Maintaining the balance of what the child “needs” to be successful
allows for the “dynamic” nature of the technique to come into full view.
Prosody
is an important part of conversational speech; DTTC allows you to build that
prosody in right away so the expectation is there to produce targets in a more
effective way.
Because
the steps in this procedure are not overly technical, teachers and family
members can learn how to cue.
Additionally, the concept of reducing cues allows families to hear how
their child’s productions are changing over time.
Frequency
is a crucial consideration as well.
While Strand, Stoeckel, & Bass talked about getting 15-30 reps in a
block of productions and 2-3 blocks completed within a session, the frequency
of sessions cited in their study is hard to maintain. School-based speech therapy certainly does
not allow for multiple sessions within a day and with the busy lives of
families these days it is hard to imagine that any family could follow up with
a private provider daily.
Taking this into consideration, the teachability of DTTC
allows for teachers and paraprofessionals to get additional blocks of practice
in. When working with unintelligible
children, I advocate for practice of 30 reps once a day in the class in
addition to my sessions. For families,
they know the child’s schedule at school so speech days are “no practice” days
at home. When there is no speech in
school that day, it is a “must practice.”

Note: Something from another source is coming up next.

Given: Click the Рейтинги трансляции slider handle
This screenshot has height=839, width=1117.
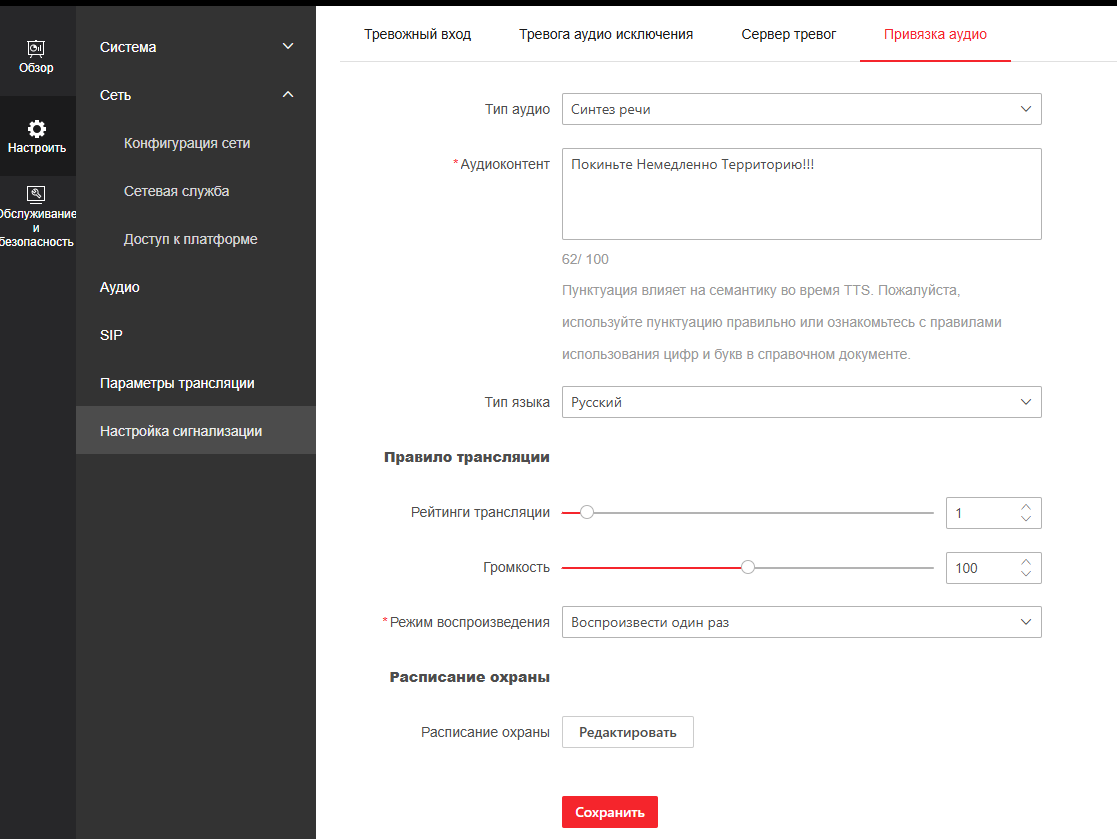Looking at the screenshot, I should point(587,512).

This way families can help ensure that every day there is at least some
production of target words occurring.
Overall,
improving communication for unintelligible students is an uphill battle. Beyond the considerations of family dynamics
and motivation for some children, you are also dealing with a challenging
course to make progress. DTTC allows for
families, classrooms, and SLPs to work in conjunction. Prompting when needed allows for students to
make growth at their pace. PROMPT
treatment looks at children through a different lens and focuses on a different
assessment before working through treatment.

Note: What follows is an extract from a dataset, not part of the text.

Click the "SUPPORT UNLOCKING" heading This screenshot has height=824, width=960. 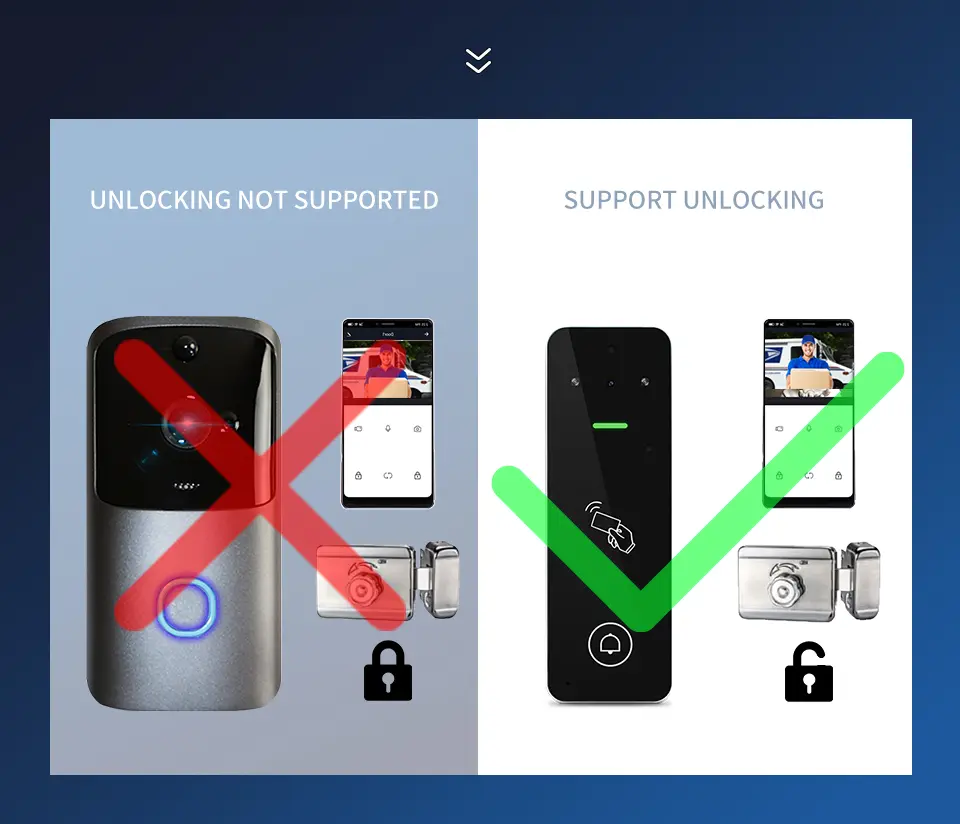pos(694,200)
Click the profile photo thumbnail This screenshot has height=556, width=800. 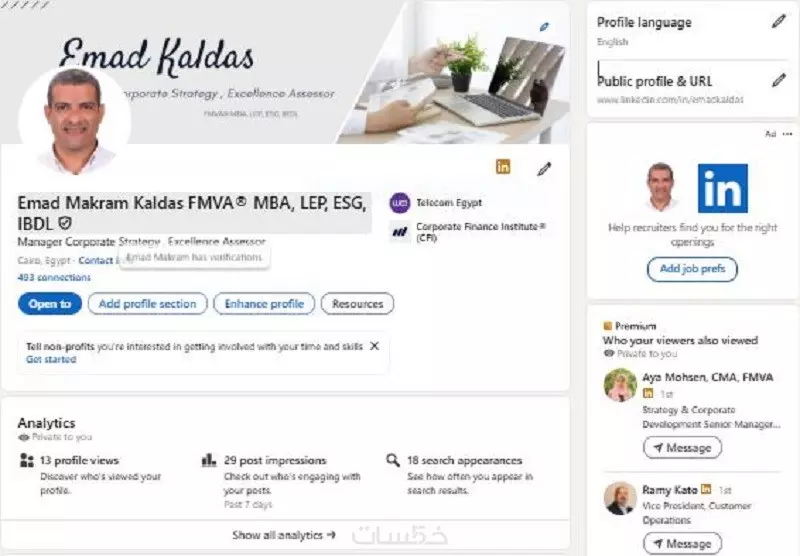(74, 120)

Whether the treatment method is PROMPT, DTTC or traditional
articulation/phonological treatment, we need to think about the methods that
will fit in best with our child and their goals. Once again, the “fit” between a therapist and
a client can drive some of decision making and eventual success.
References:
American
Speech-Language Hearing Association Practice Portal (2017) Childhood Apraxia of
Speech: Treatment. Accessed December 29,
2017.
Gildersleeve-Neumann,
C. (2007). Treatment for Childhood
Apraxia of Speech: A Description fo Integral Stimulation and Motor Learning, The ASHA Leader (12) pg. 10-30.
PROMPT Institute
(2016, November) PROMPT Case Studies:
Achieving Functional Communication Outcomes. American Speech Language
Hearing Association Conference, Philadelphia, PA.
Strand, E.,
Stoeckel, R., and Baas, B. Treatment of Severe Childhood Apraxia of Speech: A
Treatment Efficacy Study. Journal of
Medical Speech-Language Pathology 14 (4).